What was an early experience where you learned that language has power?
About 10 years ago, during the Tunisian Revolution, I saw a neighbour walking to deal with some troublemakers, possibly remnants of Ben Ali’s (the Tunisian dictator) supporters. I was on my roof, and he was on the street. He saw me looking concerned, pumped his fist in the air and yelled, “La democratie va gagner!” (Democracy will win!).
The words have stayed with me because that was, I realise, the first time I had heard the word democracy said in French in the francophone nation. It was this sublime experience where I realised that words not only convey meaning but contain their meanings, in that democracy had never felt so palpable until my neighbour had uttered it then. This moment and the Tunisian Revolution turned me away somewhat from political cynicism. His words were powerful, I feel, because poetry was just in the air. In an interview, the Palestinian poet Mourid Barghouti recounted how, during the revolution, Tunisians had written the words of early 20th century Tunisian poet Aboul-Qacem Echebbi on the walls.

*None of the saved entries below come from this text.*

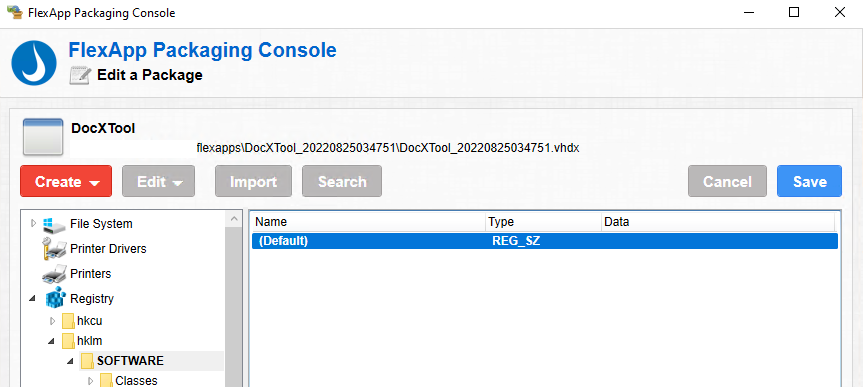Click the hkcu folder icon

tap(68, 321)
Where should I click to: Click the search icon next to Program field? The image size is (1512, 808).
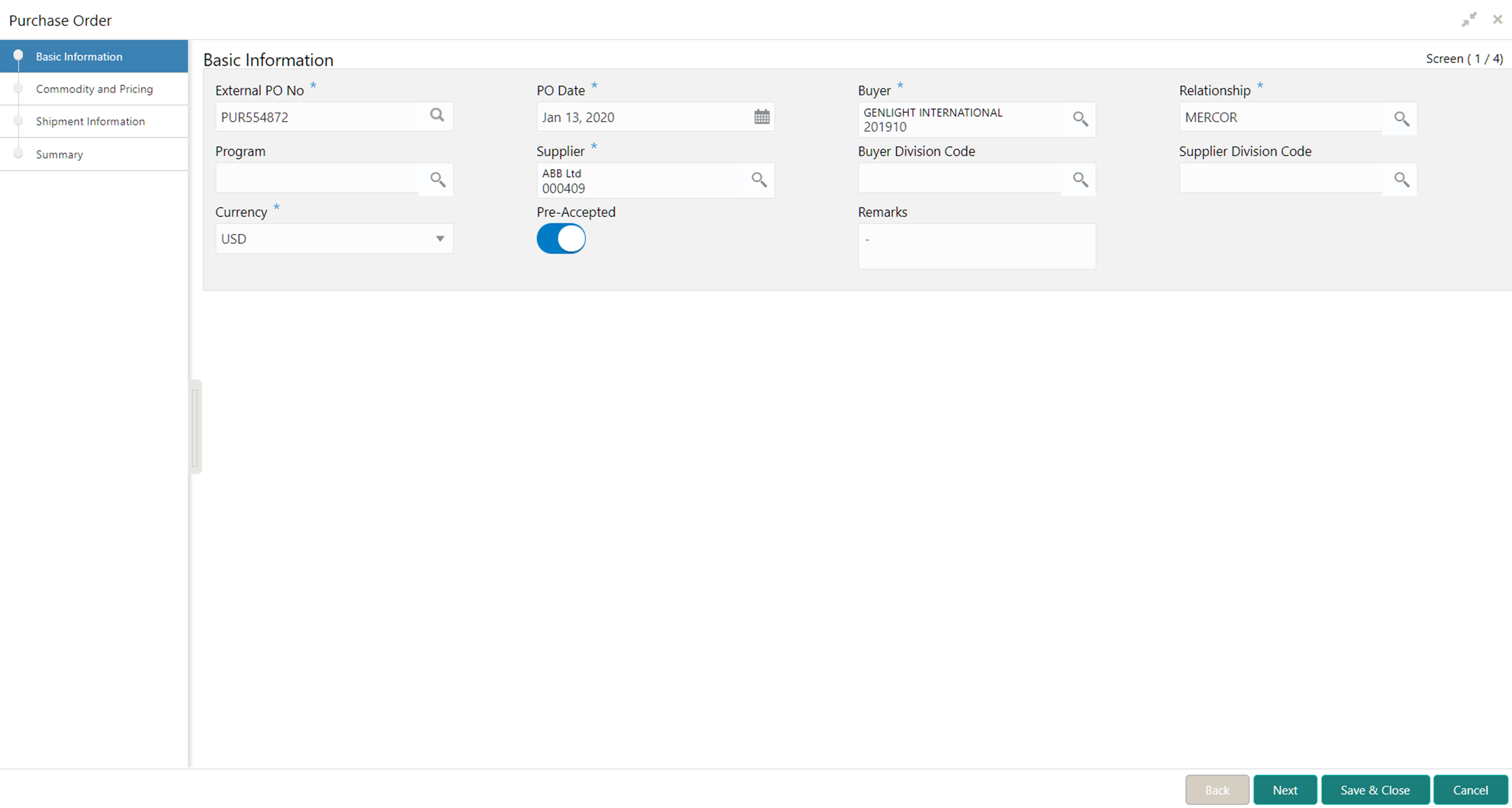[x=438, y=178]
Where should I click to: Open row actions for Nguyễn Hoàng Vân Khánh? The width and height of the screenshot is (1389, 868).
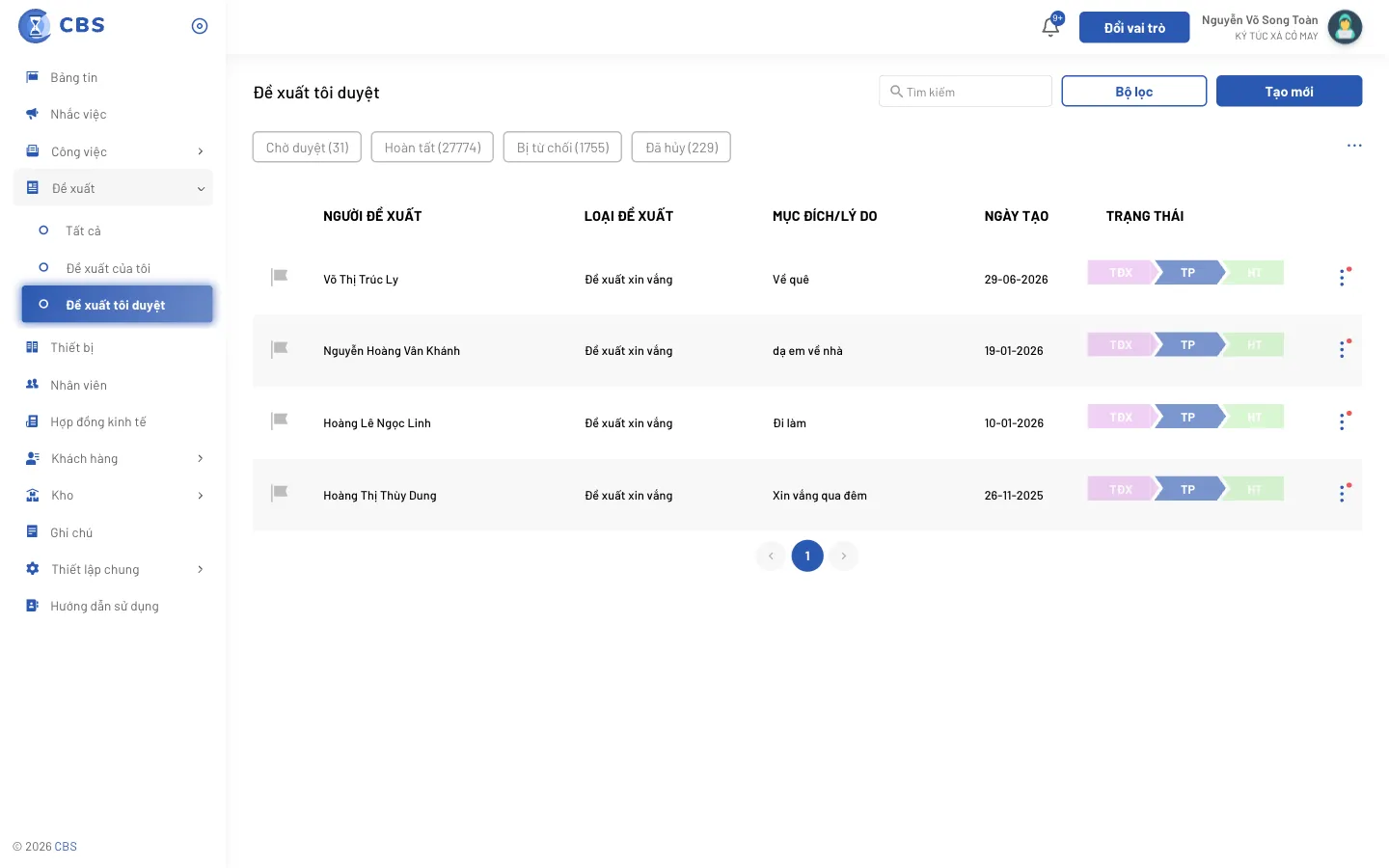(1342, 350)
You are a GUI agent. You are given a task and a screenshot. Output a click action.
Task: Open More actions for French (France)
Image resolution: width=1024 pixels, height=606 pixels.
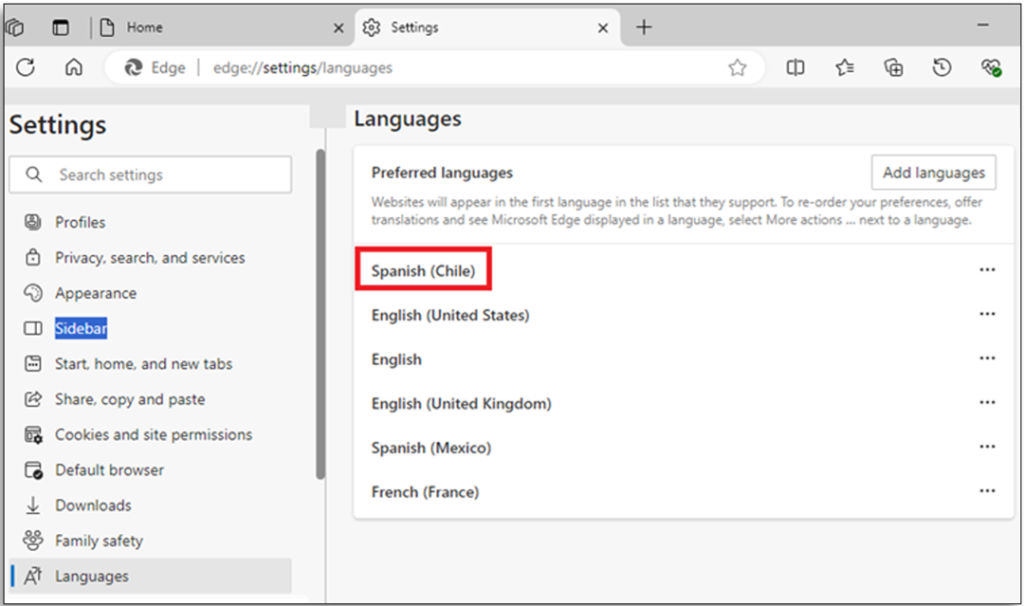[x=987, y=492]
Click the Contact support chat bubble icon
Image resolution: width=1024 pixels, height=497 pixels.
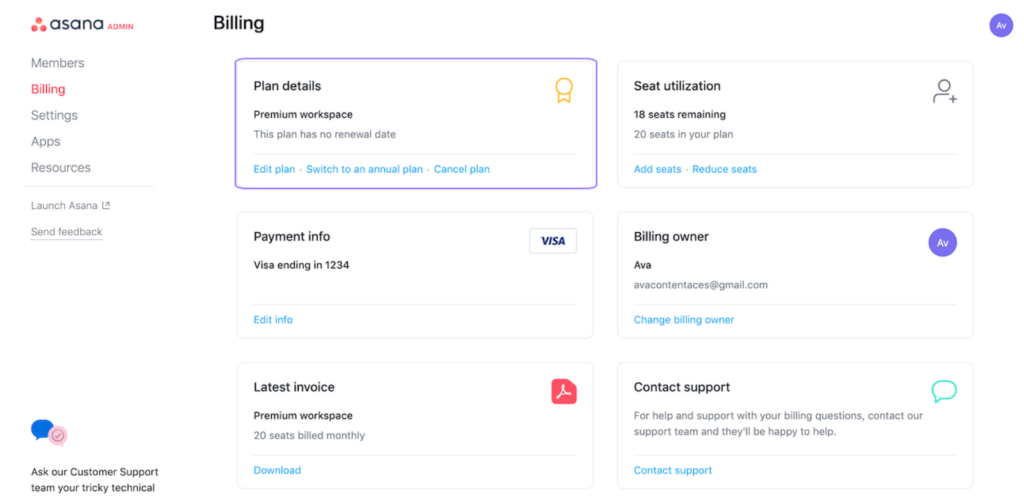[944, 391]
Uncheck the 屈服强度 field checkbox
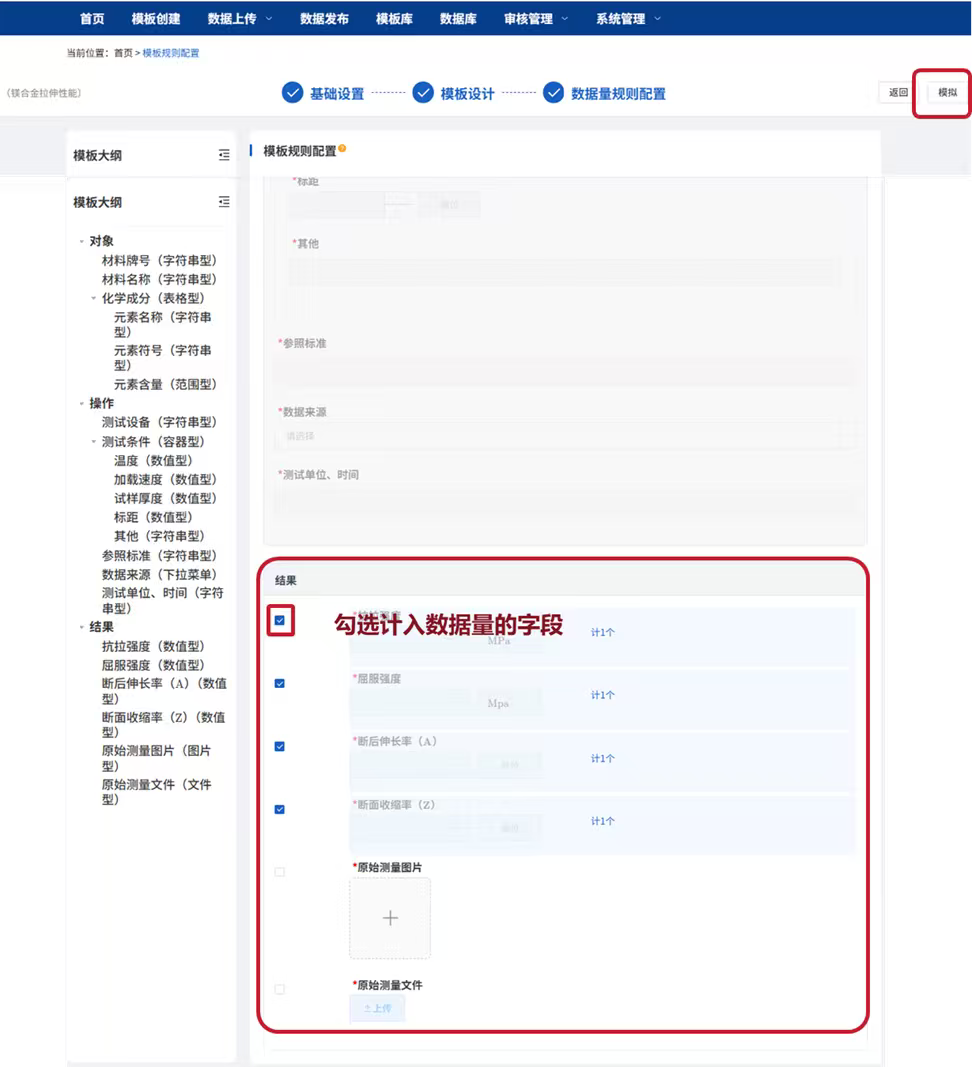The width and height of the screenshot is (972, 1067). pyautogui.click(x=280, y=683)
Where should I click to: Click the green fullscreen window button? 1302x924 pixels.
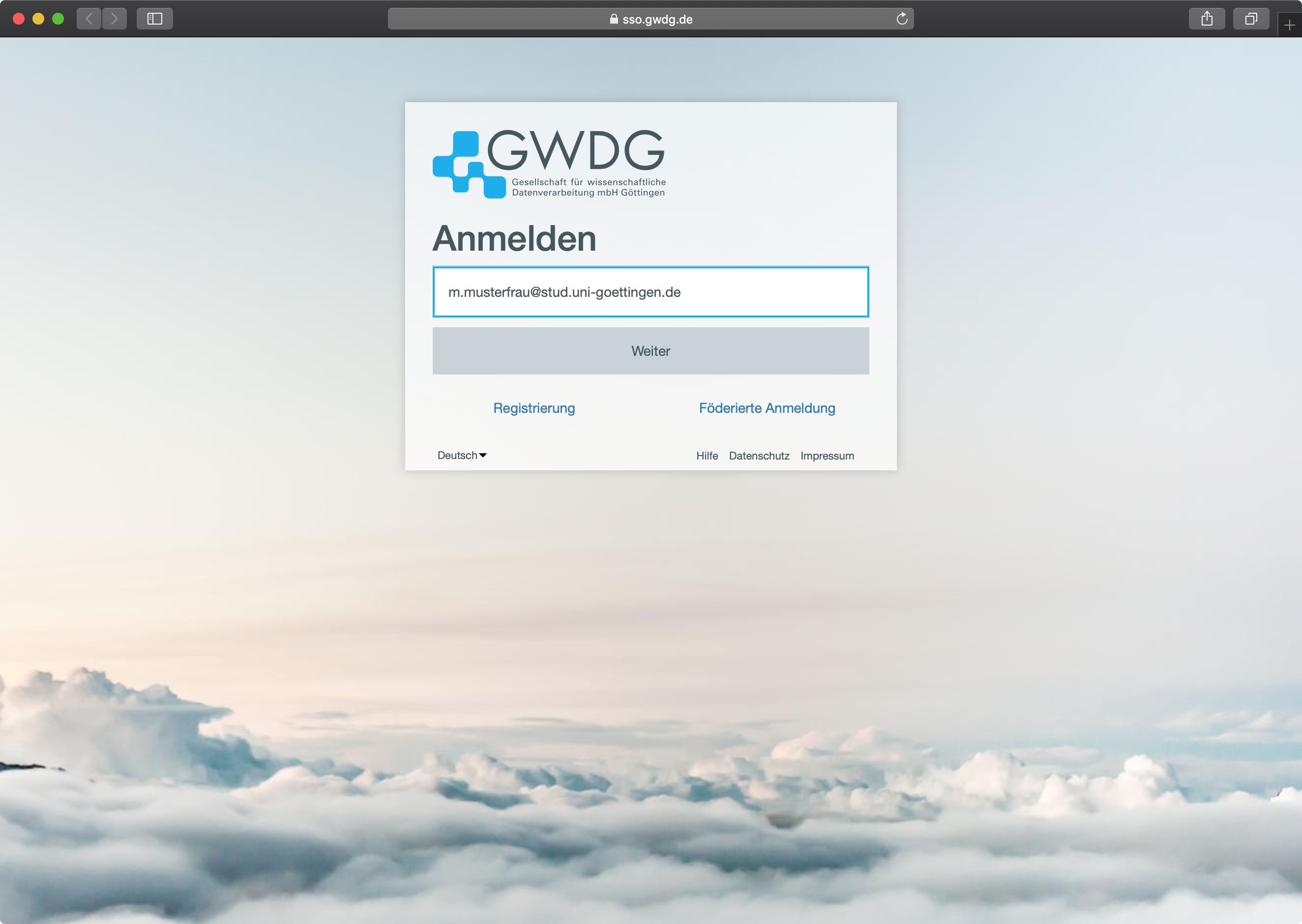[58, 19]
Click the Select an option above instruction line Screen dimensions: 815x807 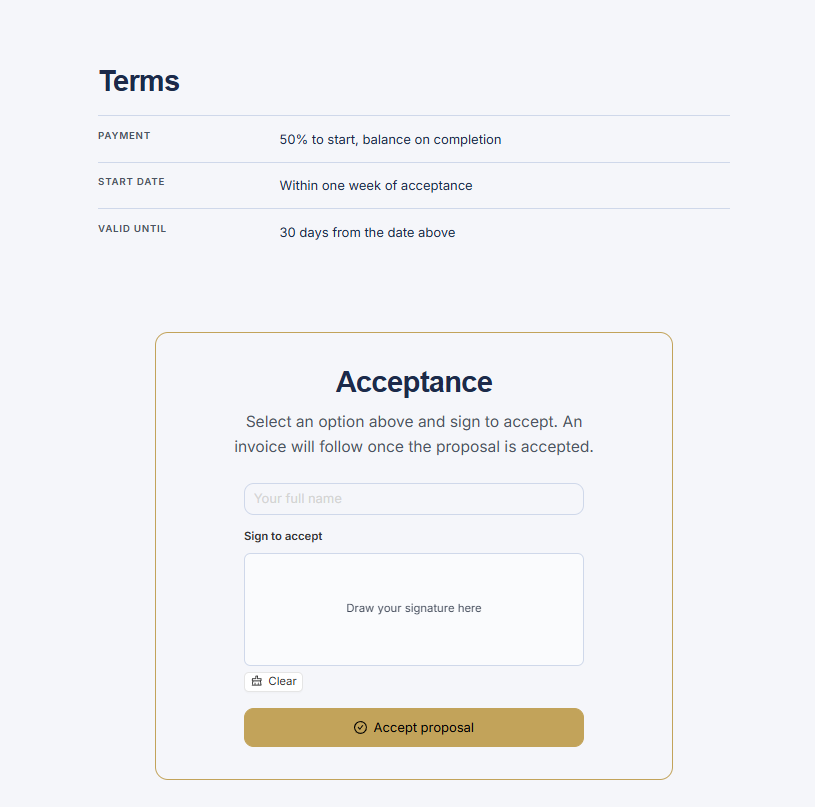(414, 421)
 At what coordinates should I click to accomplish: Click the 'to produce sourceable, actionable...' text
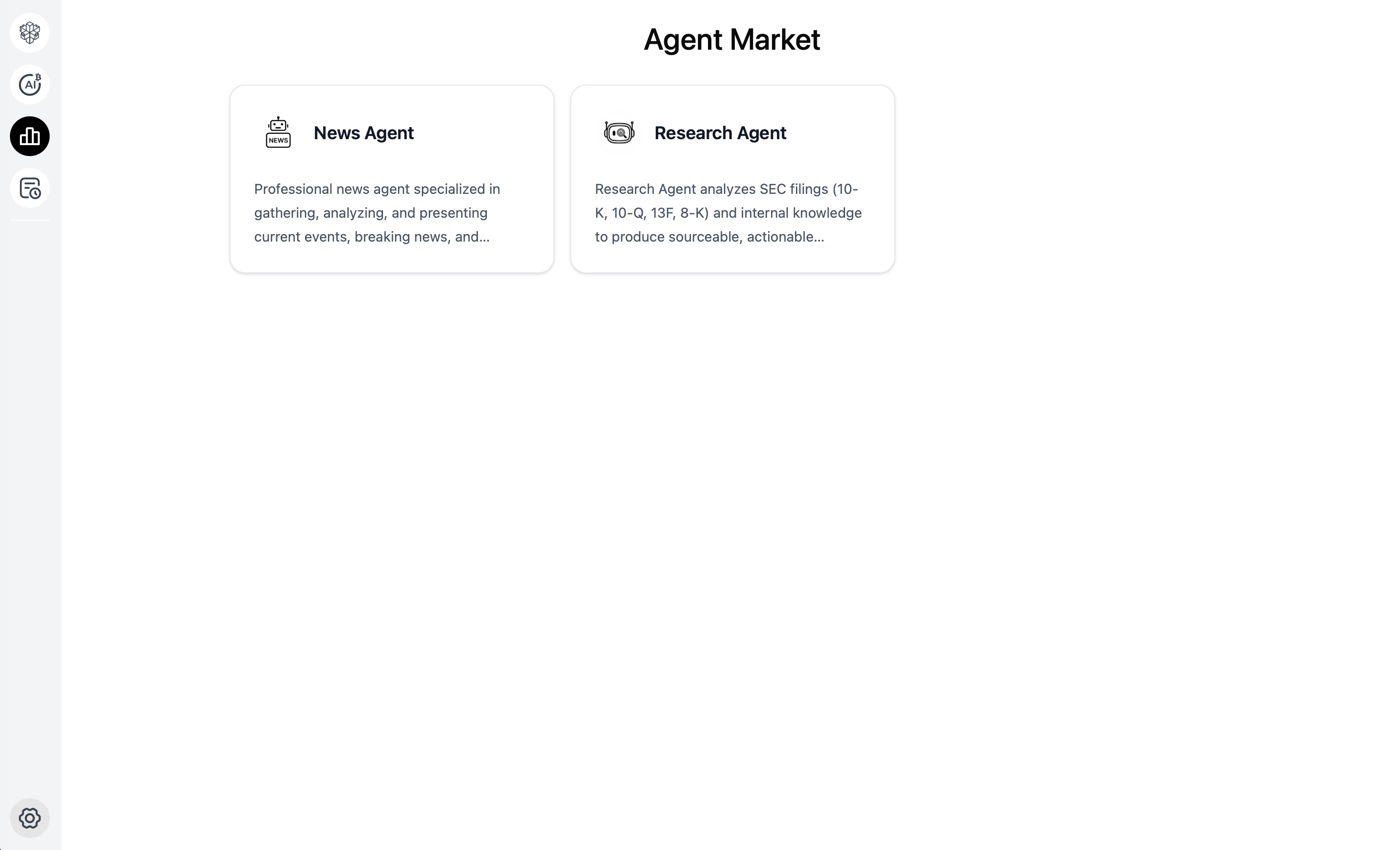pos(709,237)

What does literary success look like to you?
I’m not too sure what literary success is to me. I know I have goals I would like to achieve, but most of them, like eventually writing a novel that explores the art of propaganda, are more about my own personal development as a writer than anything else.
I suppose I do want to be in a position to help writers from other underrepresented groups. Most of the chances I received were primarily from more established writers taking me under their wing.